Goal 1. Transcribe every line of the rows that follow the reply to the Scientific American blog post, and omit the pictures.
━━━ Passage given ━━━
Another tarot reader shared this blog post from Scientific American with me (it will open in a separate tab if you’d like to read it and then return to this). In it, SA blogger John Horgan comments on astrology and tarot, calling them “pseudosciences,” and hopes that those who practice them may “find the solace they seek.” Here is my response (which I also posted in the Scientific American comments):
For something to be a pseudoscience, it must first claim to be a science or to be based on science. Neither tarot nor astrology does. I find it a little odd that you call them that. It might make more sense to call psychology a pseudoscience (though I’m sure that would ruffle some feathers). Surely you should have to do more than add math to a thing (by using statistical analysis) to make it a science. If adding math made something a science, astrology would certainly qualify–it’s full of geometry.
Perhaps you’ll say that it’s more than adding math that makes something a science, that one also requires things that can be measured or at least observed, systematic measurements or observations recorded over time, hypotheses formed and proved or disproved, etc. And that’s fair enough. Except that people who do tarot and astrology make plenty of observations and record them. There’s a literature.
━━━
Goal 2. In the reply to the Scientific American blog post, why does the writer find it odd to call tarot and astrology pseudosciences?
━━━ Records to process ━━━
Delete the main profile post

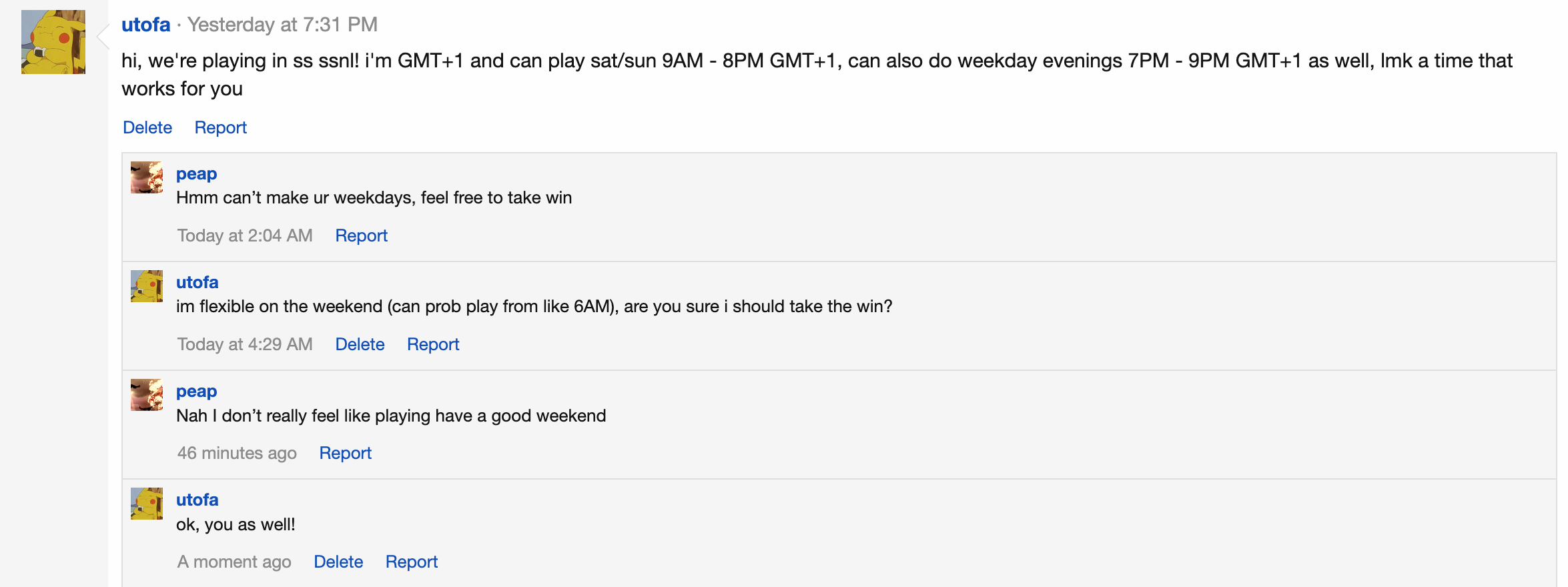[147, 127]
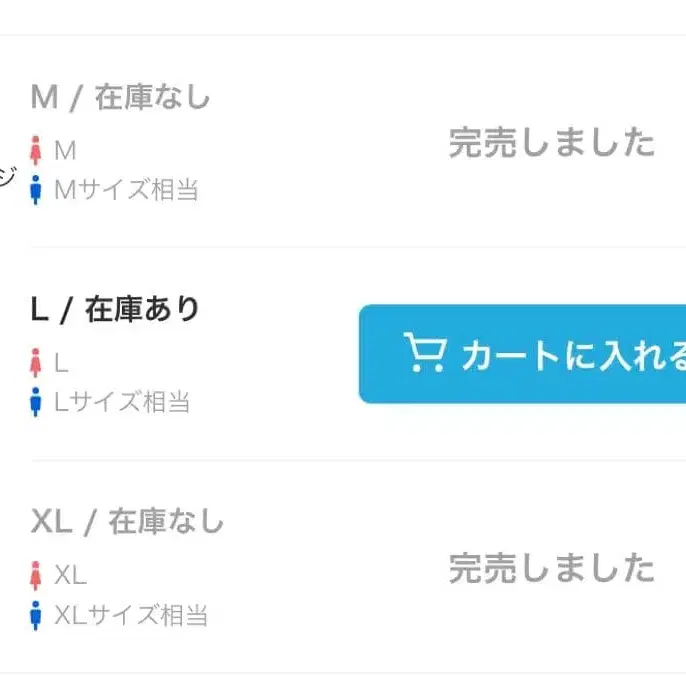Select the 'XL / 在庫なし' size heading

tap(128, 522)
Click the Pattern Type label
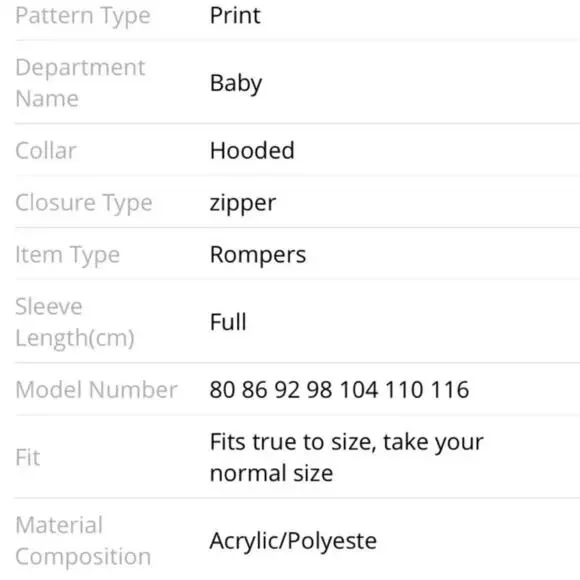The height and width of the screenshot is (580, 580). click(x=83, y=16)
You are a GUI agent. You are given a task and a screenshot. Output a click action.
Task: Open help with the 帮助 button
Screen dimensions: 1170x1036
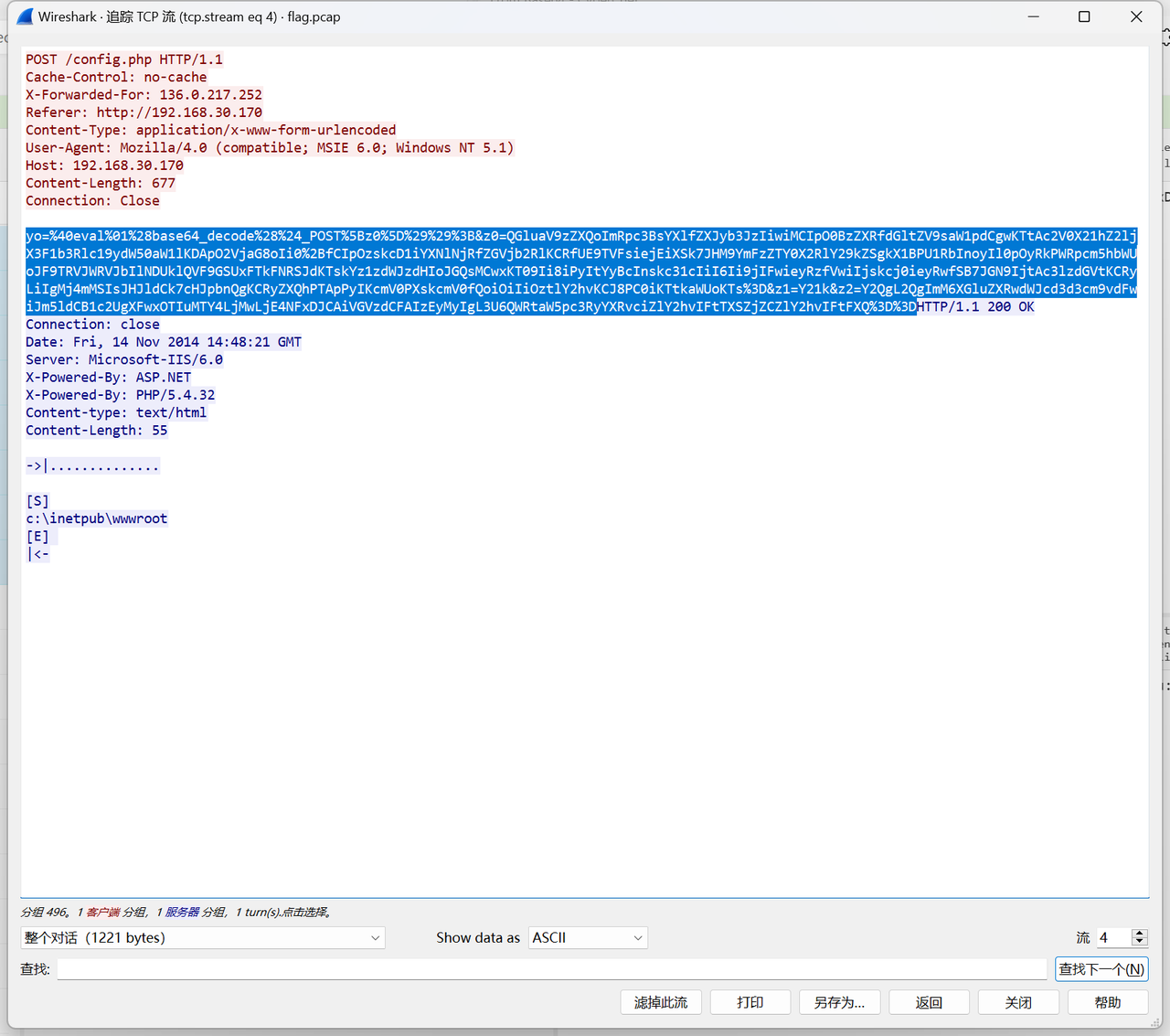coord(1108,1002)
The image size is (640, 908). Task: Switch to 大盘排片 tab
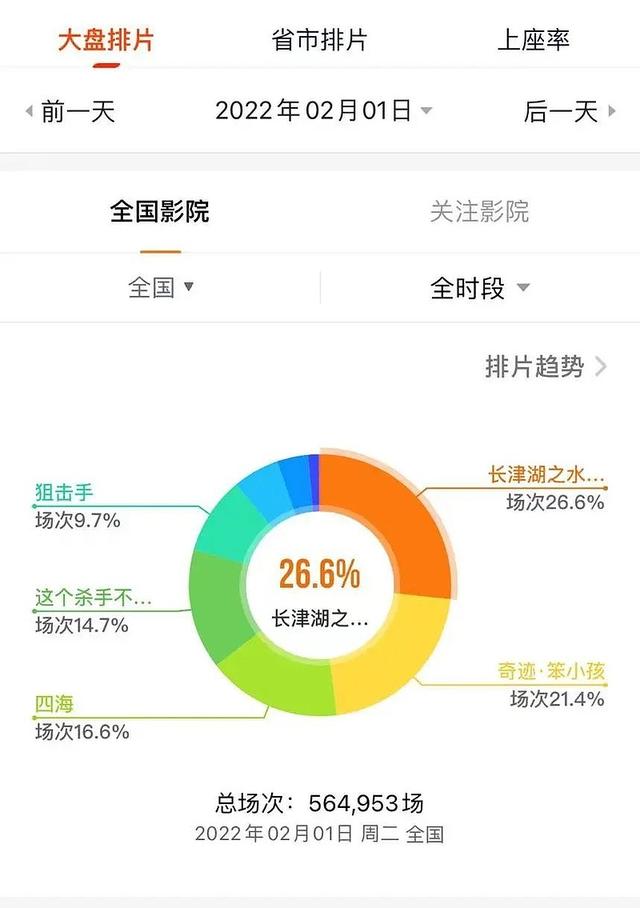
━━━
Output 1.
Delete the main profile post

[147, 127]
Select the 'XL / 在庫なし' size heading

tap(128, 522)
Click the Pattern Type label
The height and width of the screenshot is (580, 580). click(x=83, y=16)
You are a GUI agent. You are given a task and a screenshot. Output a click action.
Task: Open help with the 帮助 button
Screen dimensions: 1170x1036
coord(1108,1002)
The image size is (640, 908). Task: Switch to 大盘排片 tab

Output 2. The writer says that to be a pseudoscience, something must first claim to be a science or to be based on science. Neither tarot nor astrology makes that claim.